Engage early with your CMO – Begin an active dialog with your CMOs to understand their serialization strategy, if they have one, and how far they have progressed in planning, piloting, and implementing serialization capabilities. Conduct a readiness assessment of your CMOs and 3PL partners to determine if and where there may be gaps that you will need to fill. If significant gaps exist, raise the red flags quickly and determine whether the CMO organization is able to support your needs or if a change is required.

Design your serialization architecture – Together with your CMO, develop a serialization architecture for your product(s), including packaging equipment, serial number formats, key information flows, and application requirements. Select widely used industry standards to encode products to ensure future acceptance with major trading partners. Wherever possible, choose configurable solutions and highly-scalable designs to accommodate the high-volumes of serialized data and transactions. Also, create a roadmap of sequenced activities that can be implemented over time, or that will meet regulatory timelines.

Implement opportunistically – Until the technical and regulatory issues are more certain, few organizations are likely to commit significant investment toward broad implementation of a solution. Yet, with extensive implementation timelines and other potential regulatory deadlines approaching, we recommend seizing opportunities to begin implementing the building blocks for serialization. For example, as new packaging lines are constructed or existing lines are retrofit- ted, make sure that any new equipment purchased is serialization-ready.
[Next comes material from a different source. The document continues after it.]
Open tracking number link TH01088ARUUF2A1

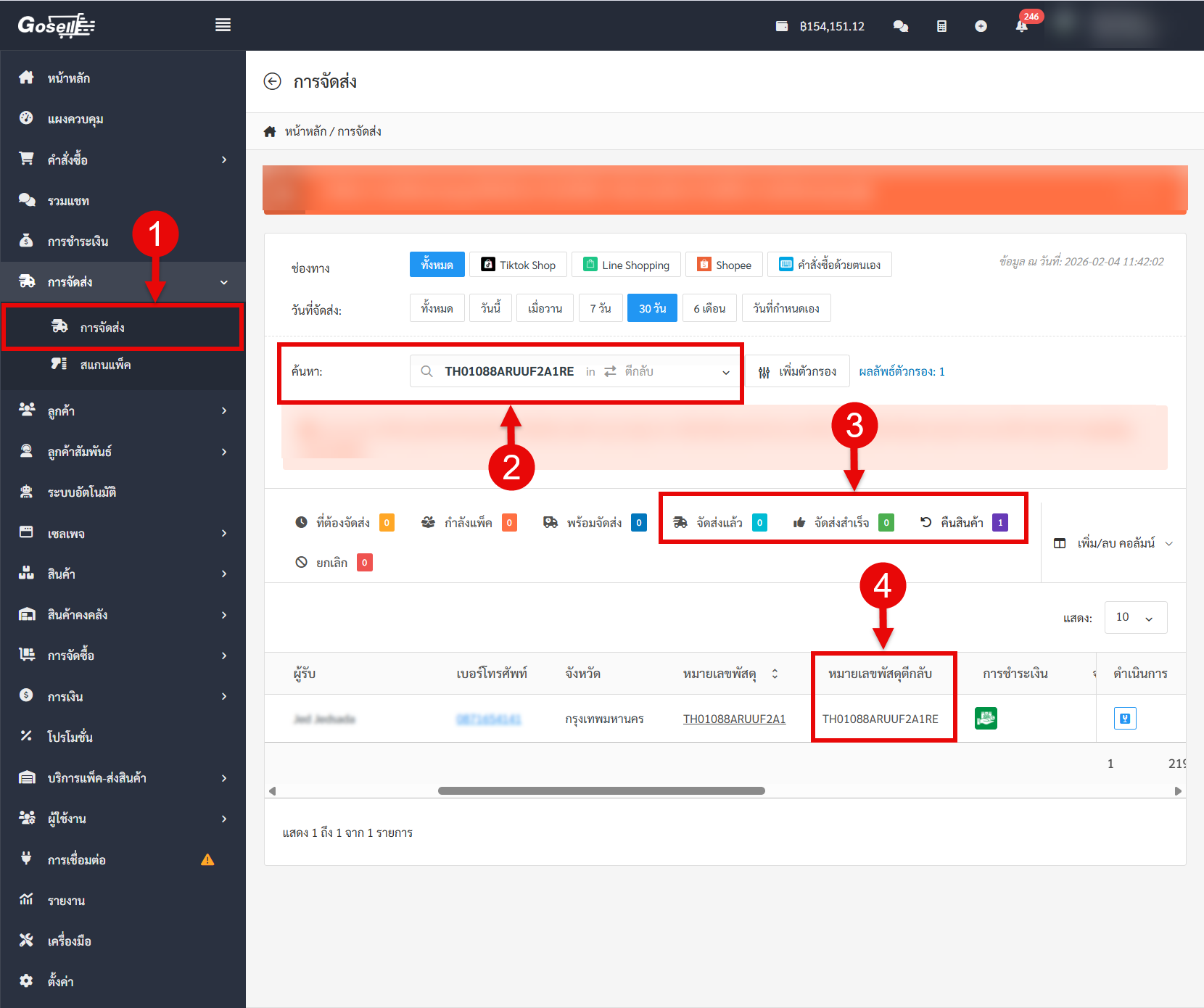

Ensure that packaging components for all new products are designed with space allotted for 2D barcodes or RFID. Prioritize or accelerate elements of your enterprise IT infrastructure that support management of serial number data and data communications, or other aspects of the serialization business architecture.
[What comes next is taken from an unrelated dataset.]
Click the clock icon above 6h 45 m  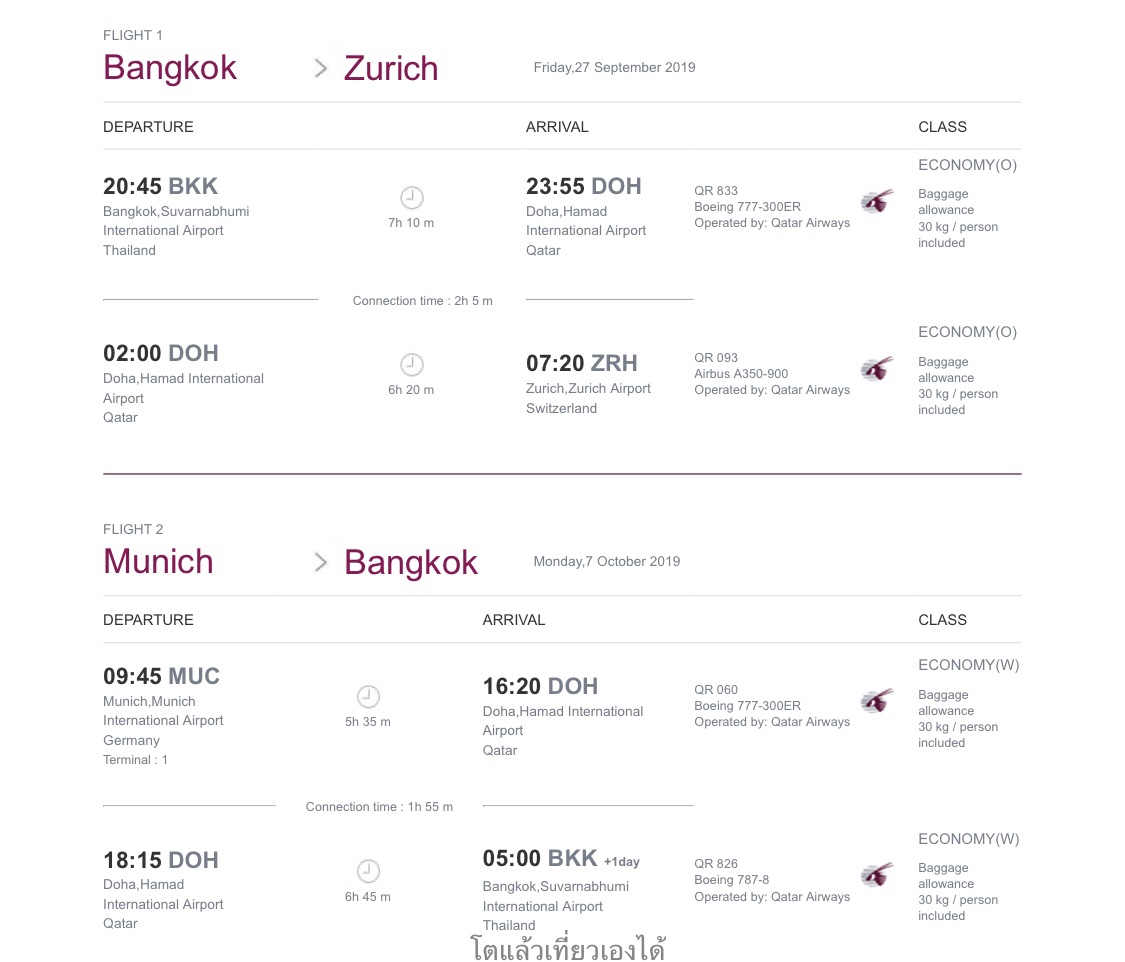[x=368, y=871]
Conduct a pilot – Work with your CMO to define the scope of a prototype, beginning with a single CMO and product. Once the scope is determined, update the standard operating procedures and related documents, including labeling. Design the cross-enterprise business processes generating serial numbers, and the serial number provisioning model (parent/ child relationships, items to cases to pallets etc.). If possible, to reduce the cost and impact on business operations, leverage existing processes and communication to provide serialization ranges to the contract packager and to receive serialization and serialized container to content information. Define the system for use; who owns the data, how the data are reported, who has access to the data, what errors must be reported, and how they are to be resolved. Then, update procedures and related documents as necessary in preparation for launch of the pilot.
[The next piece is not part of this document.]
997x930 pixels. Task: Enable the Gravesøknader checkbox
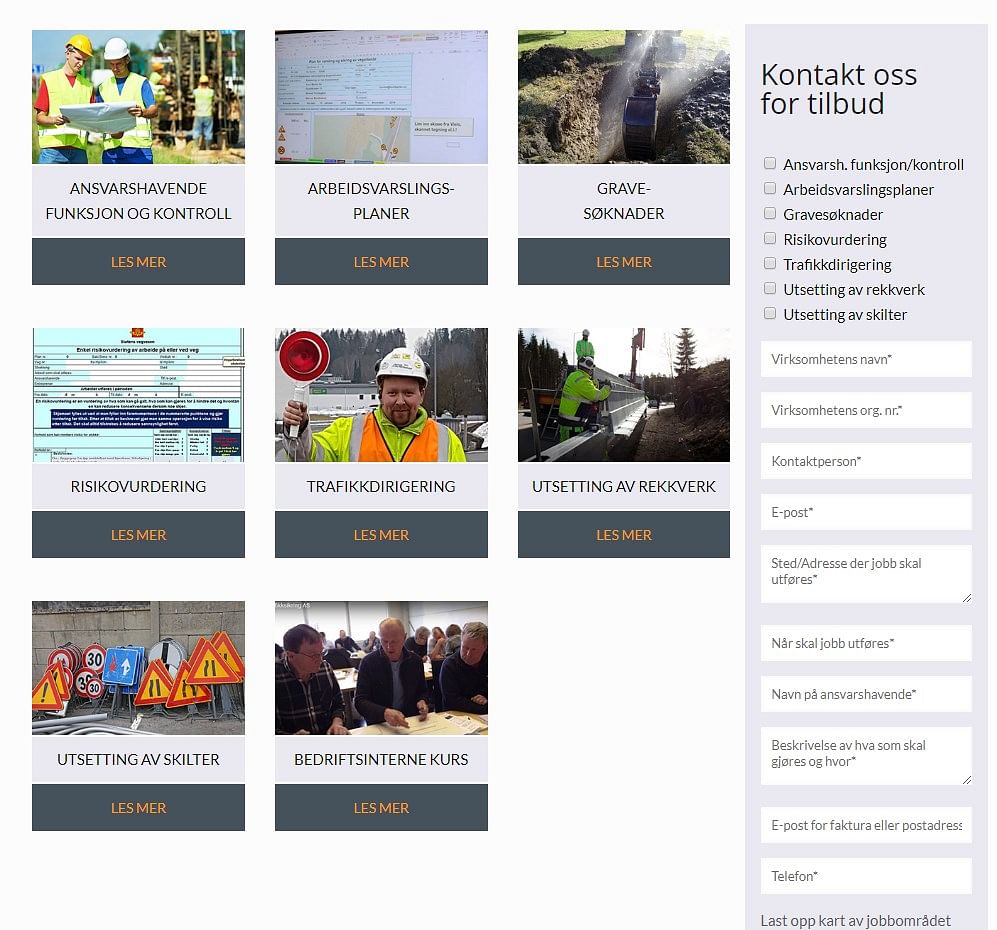(x=770, y=214)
Serialization solutions present a formidable set of challenges to any pharmaceutical company, large or small, due to the complexity and cross-enterprise implications of assigning, applying, tracking, and managing unit-level serialized product. These challenges are only heightened for those companies with outsourced packaging and warehousing operations, since working across multiple organizations adds an additional level of complexity to the existing challenges. Additionally, contract manufacturers must meet the needs of multiple customer companies, each of whom may have different approaches to serialization.

These challenges have led many organizations to remain on the sidelines, waiting until the regulatory uncertainty clears or the technology stabilizes, clarifying the path forward. However, while the uncertainty warrants caution in designing and implementing a solution, we believe that the risks of inaction now outweigh the cost and opportunities presented with a deliberate, opportunistic approach. The current reality is that several countries have already established and begun enforcing serialization requirements, and other deadlines are rapidly approaching. Pharmaceutical companies no longer have the option to postpone implementation, but must proceed strategically in order to be at a minimum “serialization-ready” when the time comes.